** Begin Excerpt to read **
Re: Hash Indexes - Mailing list pgsql-hackers

From Robert Haas
Subject Re: Hash Indexes
Date
Msg-id CA+Tgmoa8G3MGHWuXwY3JUG2HzyNiaJGZ0ihS6k5Le9hj6dOVbg@mail.gmail.com
Whole thread Raw
In response to Re: Hash Indexes  (Andres Freund <andres@anarazel.de>)
Responses Re: Hash Indexes  (Amit Kapila <amit.kapila16@gmail.com>)
List pgsql-hackers
On Thu, Sep 29, 2016 at 8:29 PM, Andres Freund <andres@anarazel.de> wrote:
> On September 29, 2016 5:28:00 PM PDT, Robert Haas <robertmhaas@gmail.com> wrote:
>>On Thu, Sep 29, 2016 at 8:16 PM, Andres Freund <andres@anarazel.de>
>>wrote:
>>>> Well, I, for one, find it frustrating.  It seems pretty unhelpful to
>>>> bring this up only after the code has already been written.
>>>
>>> I brought this up in person at pgcon too.
>>
>>To whom?  In what context?
>
> Amit, over dinner.

OK, well, I can't really comment on that, then, except to say that if
you waited three months to follow up on the mailing list, you probably
can't blame Amit if he thought that it was more of a casual suggestion
than a serious objection.  Maybe it was?  I don't know.
** End Excerpt to read **
** Begin Data lines **
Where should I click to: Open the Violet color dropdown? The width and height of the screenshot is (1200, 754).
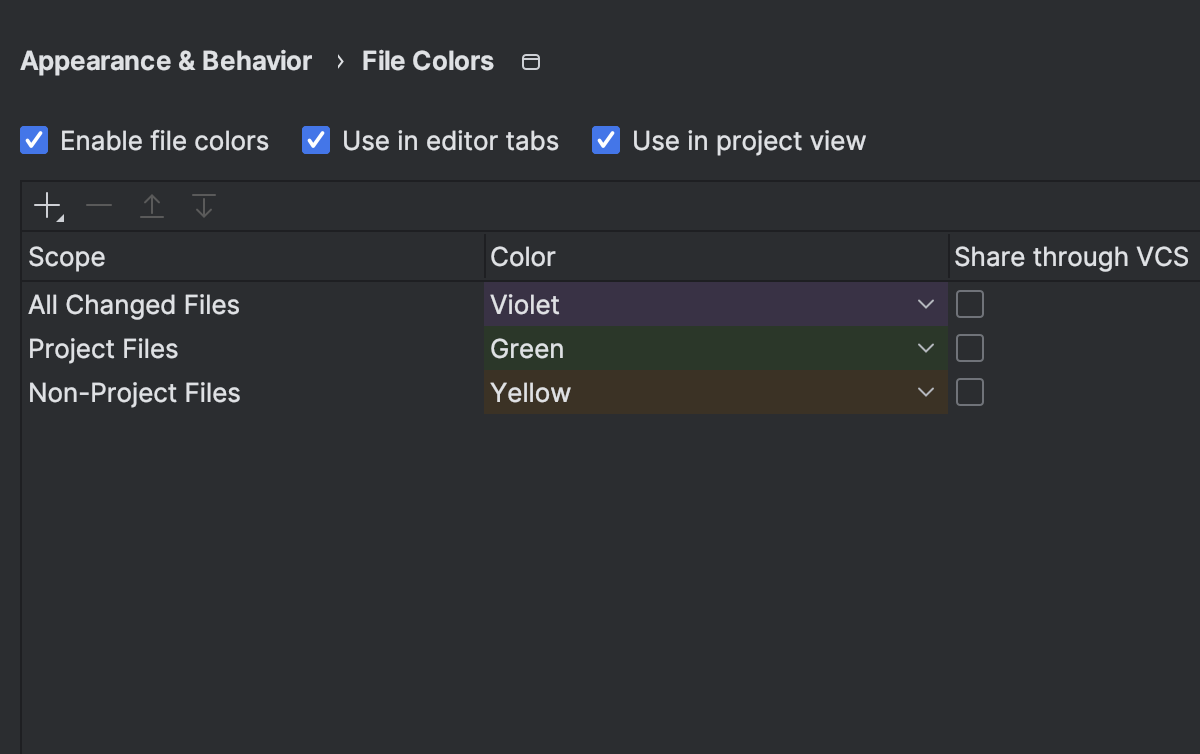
** End Data lines **
» **Prompt 1**
Duplicate the hash indexes email from "Responses Re: Hash" up to and including "Amit, over dinner.".
» **Prompt 2**
Based on the hash indexes email, answer yes or no for each statement and quote the words that decide it: (a) Andres says he raised the topic in person at pgcon. (b) Andres says he talked it over with Amit at lunch. (c) Robert refers to a six-month wait before the follow-up on the mailing list.
» **Prompt 3**
Write the next part of the hash indexes email, picking up right after its last sentence.

» **Expected answer 1**
Responses Re: Hash Indexes  (Amit Kapila <amit.kapila16@gmail.com>)
List pgsql-hackers
On Thu, Sep 29, 2016 at 8:29 PM, Andres Freund <andres@anarazel.de> wrote:
> On September 29, 2016 5:28:00 PM PDT, Robert Haas <robertmhaas@gmail.com> wrote:
>>On Thu, Sep 29, 2016 at 8:16 PM, Andres Freund <andres@anarazel.de>
>>wrote:
>>>> Well, I, for one, find it frustrating.  It seems pretty unhelpful to
>>>> bring this up only after the code has already been written.
>>>
>>> I brought this up in person at pgcon too.
>>
>>To whom?  In what context?
>
> Amit, over dinner.

» **Expected answer 2**
(a) Yes: "I brought this up in person at pgcon too."
(b) No: "Amit, over dinner."
(c) No: "if you waited three months to follow up on the mailing list"

» **Expected answer 3**
For  my part, I don't really understand how you think that we could
find anything out via relatively simple tests.  The hash index code is
horribly under-maintained, which is why Amit is able to get large
performance improvements out of improving it.  If you compare it to
btree in some way, it's probably going to lose.  But I don't think
that answers the question of whether a hash AM that somebody's put
some work into will win or lose against a hypothetical hash-over-btree
AM that nobody's written.  Even if it wins, is that really a reason to
leave the hash index code itself in a state of disrepair?  We probably
would have removed it already except that the infrastructure is used
for hash joins and hash aggregation, so we really can't.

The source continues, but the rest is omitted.